# Straightening images using vertical lines



## Jon_Are (Jun 26, 2009)

When shooting interiors, I have a hard time leveling the image in Photoshop Elements 7. The straightening tool only works, it seems, on the horizontal line; because of issues of perspective in a room, this does not work.

Is there a way in PSE to straighten verticals? How about in CS4?

Or a way to overcome this limitation?

Thanks,

Jon


----------



## Big Mike (Jun 26, 2009)

The proper way would be to use a tilt-shift lens (or a camera with that ability, a view camera for example).  That way you could align the film plan with your vertical surface.

But it shouldn't be too hard to correct in Photoshop.  Select the entire image (ctrl-A), then use the free transform tool.  Now you can grab the corners of the image and pull them out to make your lines vertical.  You will loose some off the edge of the image though.


----------



## NateS (Jun 26, 2009)

Let's see if I am getting this right....you can straighten the horizontal, but when you do, the vertical is still off?

If so, then is there a prespective tool in PS?  IF not, download Gimp.  Gimp has a tool called perspective and you can basically "stretch" the vetical lines to be even with the side of the picture.  Example....the picture below is straight on the horizontal but the sides of the building were way off from the vertical of the photo....using the perspective I was able to straighten it....


----------



## Christie Photo (Jun 26, 2009)

I do this....  a lot.

I shoot raw.  When I open the image in camera raw, the first thing I do is find a vertilce line very near the center of the image.  Then, with the cropping set to 2:3, I use the STRAIGHTEN TOOL to make that line plumb.

After opening the image in Photoshop, I select the entire image and choose EDIT, TRANSFORM, PERSPECTIVE.  I then drag the corner until all lines are plumb.

Often, I'll then select all, go EDIT, TRANSFORM, DISTORT and use the center adjuster to stretch the image a bit to compensate for the squished results if a lot of perspective correction was necessary.

-Pete


----------



## Dwig (Jun 26, 2009)

Christie Photo said:


> ...
> After opening the image in Photoshop, I select the entire image and choose EDIT, TRANSFORM, PERSPECTIVE.  I then drag the corner until all lines are plumb.
> ...



That's pretty much my technique though I prefer to drag out some guide lines from the rulers first. I align these with some point on a straight edge in the image for reference.

[Dataset extract]
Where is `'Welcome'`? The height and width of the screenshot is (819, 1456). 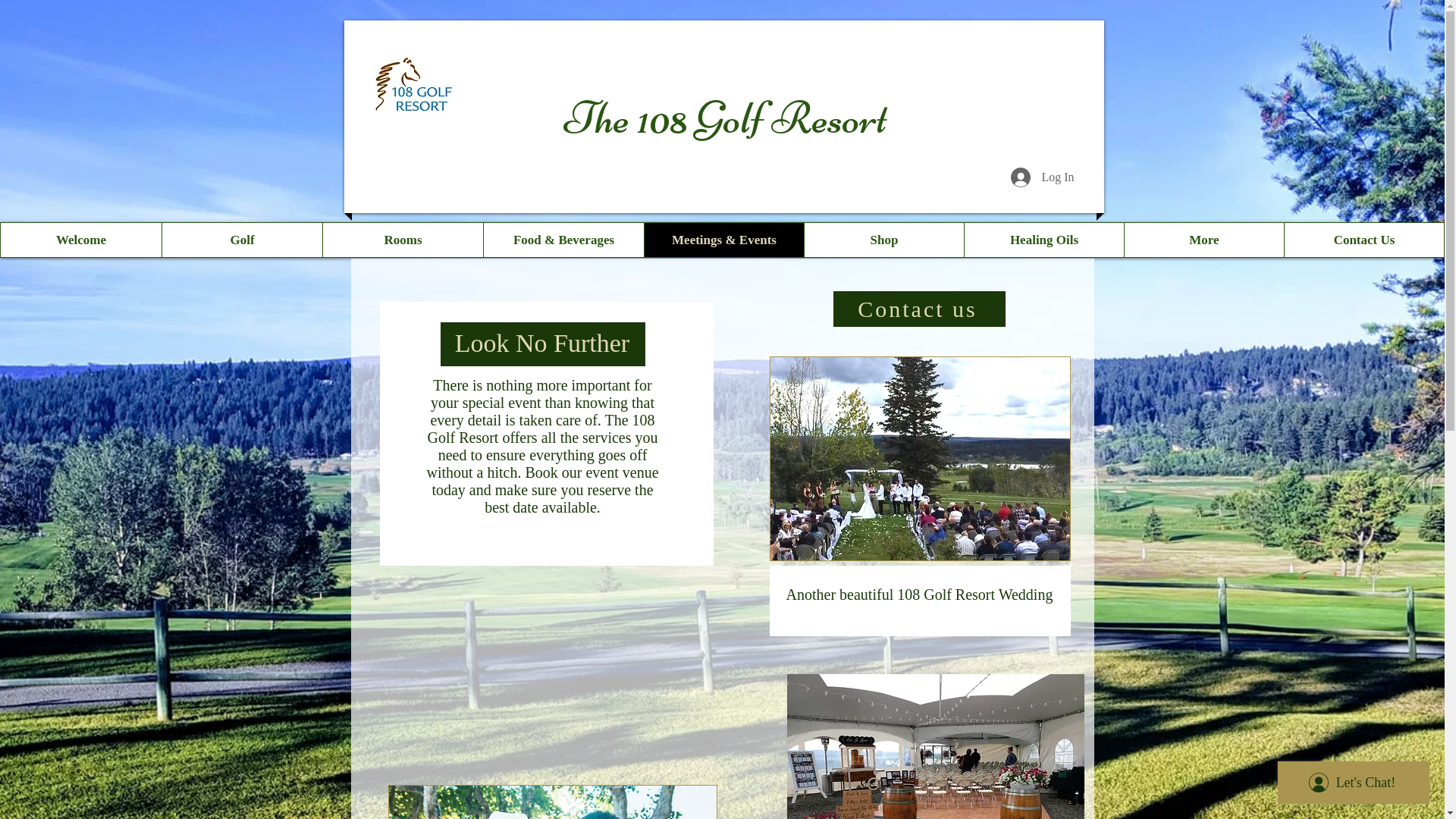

[Required actions]
1 – Sum up the thread on straightening vertical lines in two sentences.
2 – Carry on the thread on straightening vertical lines from the end of its last post.
The material has no role in this.

[The replies]
1 – A user who has trouble leveling interior shots in Photoshop Elements 7 asks how to straighten verticals, since the straightening tool seems to work only on the horizontal line. Replies suggest a tilt-shift lens, Photoshop's free transform or perspective transform, Gimp's perspective tool, and straightening a central vertical line in camera raw first, and one poster adds that dragging guide lines out from the rulers gives a reference.

2 –
----------



## Jon_Are (Jun 26, 2009)

> But it shouldn't be too hard to correct in Photoshop.  Select the entire image (ctrl-A), then use the free transform tool.



I'm using Photoshop Elements (for now). I'm not sure if this tool is available.



> Let's see if I am getting this right....you can straighten the horizontal, but when you do, the vertical is still off?



No, not exactly. PSE has a Straighten Image tool. You click on it, then drag the cursor along a horizontal line; when you let it go, the image tilts so the selected line is level. If you drag the cursor along a vertical line, the image tilts 90 degrees.



> I shoot raw. When I open the image in camera raw, the first thing I do is find a vertilce line very near the center of the image. Then, with the cropping set to 2:3, I use the STRAIGHTEN TOOL to make that line plumb.



Actually, I shoot RAW as well. And I just discovered that my RAW editor _will_ allow dragging across a vertical line.

Thanks for all the input.

Jon


----------



## KmH (Jun 27, 2009)

CS4 has a lens correction feature that you don't get with PSE7.

In addition ACR has several more features available if you use CS4 that you'll never see in PSE7.

By the way, if you registered your PSE7 you can get a discount when you upgrade to CS4.


----------



## Jon_Are (Jun 28, 2009)

> CS4 has a lens correction feature that you don't get with PSE7.



Actually (I've discovered) PSE7 does have a bunch of lens correction tools: Adjust pincushion & barrel distortion, adjust vignetting, vertical and horizontal perspective adjustments, and edge extension. Pretty cool.



> By the way, if you registered your PSE7 you can get a discount when you upgrade to CS4.



Thanks, but I have the academic discount available. $199 for CS4.

Jon


----------



## KmH (Jun 28, 2009)

Jon_Are said:


> > CS4 has a lens correction feature that you don't get with PSE7.
> 
> 
> 
> ...


That works, but the Student Edition license prohibits commercial use of the software and you can only load it up on 1 computer. Just sayin'


----------



## Sachphotography (Jun 29, 2009)

I have Cs3. I and happy with it. I always straighten my pictures lines to be straight. Call me OCD but hey.... LOL I use the ruler tool to get a straight line and then hit CTRL+A and then CTRL+T and use the grid to straighten everything out. 
Elements does not have the ability to do that? If not that sucks..


----------



## Sachphotography (Jun 29, 2009)

KmH said:


> Jon_Are said:
> 
> 
> > > CS4 has a lens correction feature that you don't get with PSE7.
> ...




I am always curious to know. How do they know if you use it for anything commercial. Say a private photographer uses it. how do they know? I always wonder.


----------



## KmH (Jun 29, 2009)

You're right, a lot of convicted thieves wonder how it is they got caught, because at the time of the theft, they were so sure 'no one would know'.


----------



## Honu (Jun 29, 2009)

In PSE 7 click the straighten tool and then hold down CTRL while you draw your line - it will then straighten vertically on that line.


----------



## Jon_Are (Jun 30, 2009)

> In PSE 7 click the straighten tool and then hold down CTRL while you draw your line - it will then straighten vertically on that line.



Now _that's_ the answer I've been searching for. Thanks, Honu!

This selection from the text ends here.